_TO DO:_ Please transcribe everything in the data from the line containing "The width and" down to the line containing "Action: tap(161, 633)", both of those lines included, leaving out the pictures.

_EXTRACTED INFORMATION:_

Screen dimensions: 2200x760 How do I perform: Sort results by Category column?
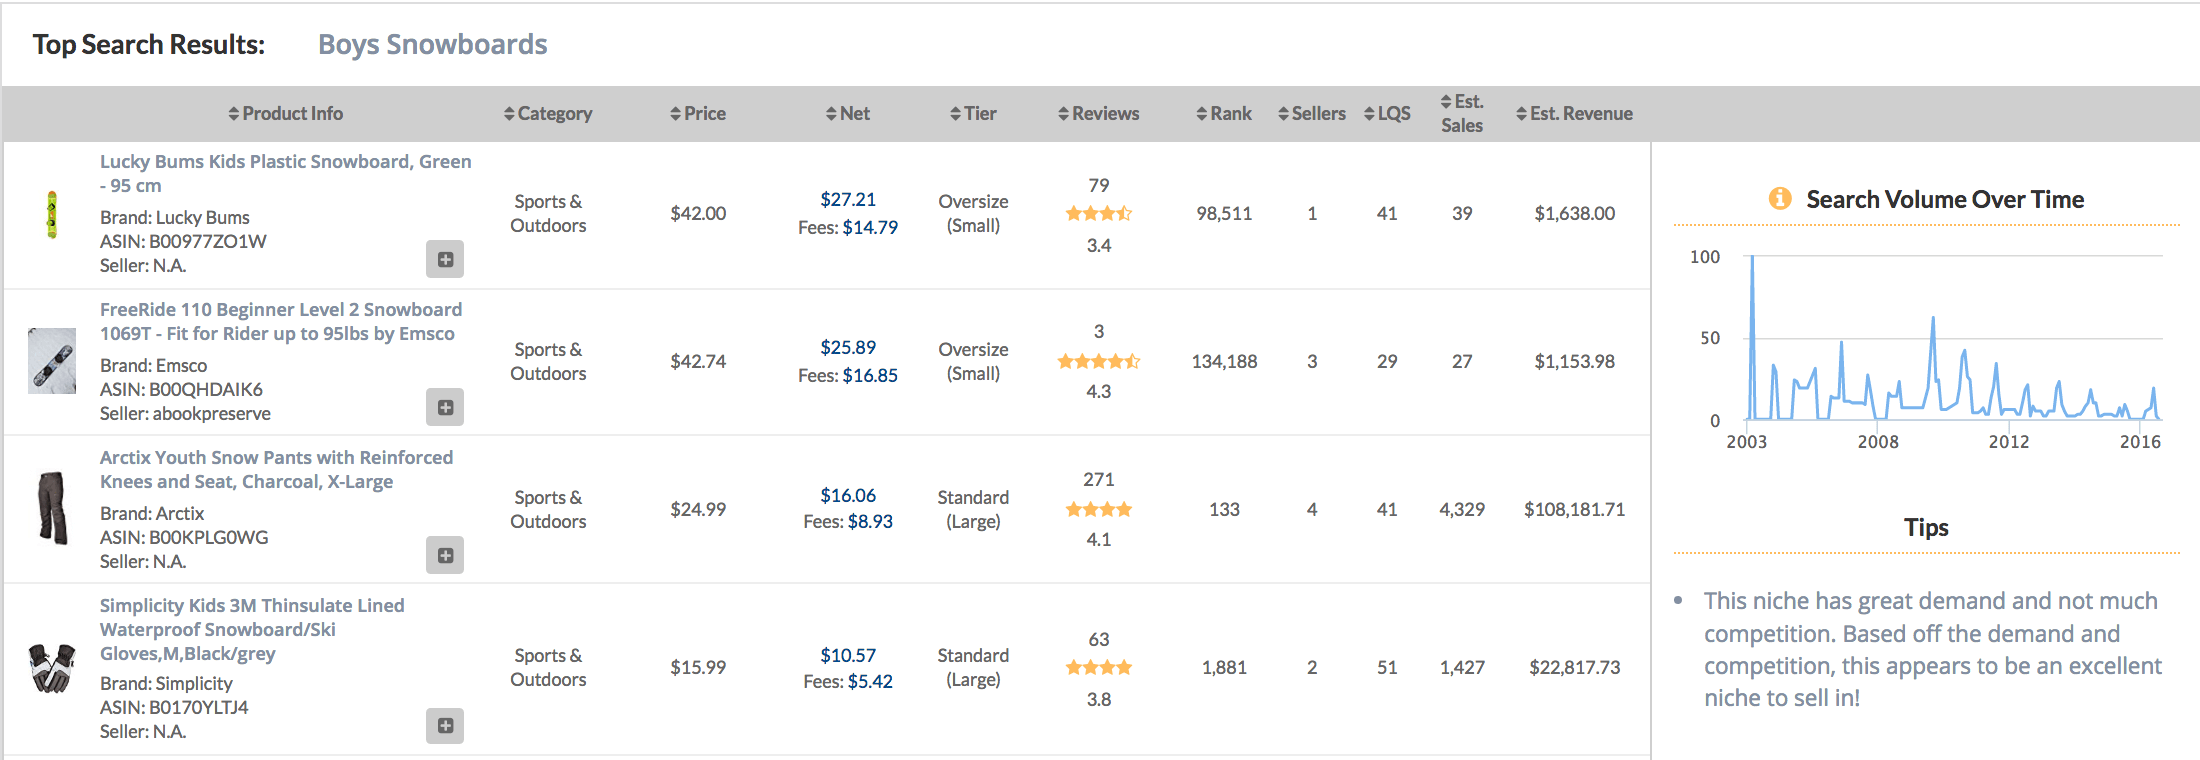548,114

--

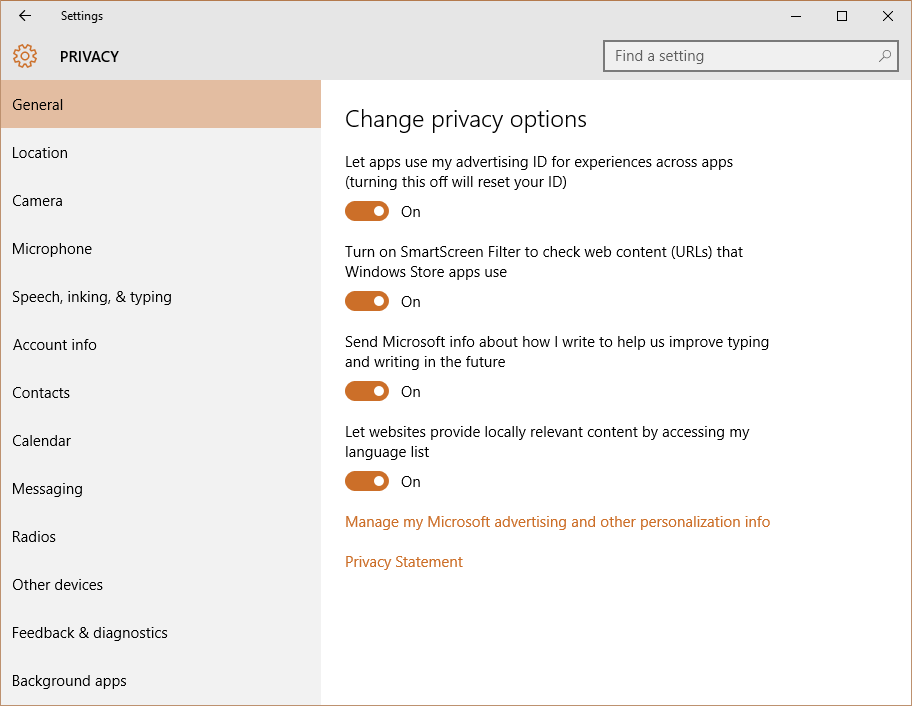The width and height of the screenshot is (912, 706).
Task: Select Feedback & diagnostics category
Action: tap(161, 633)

_EXERCISE SOLUTION:_
The width and height of the screenshot is (912, 706).
Task: Select Feedback & diagnostics category
Action: tap(161, 633)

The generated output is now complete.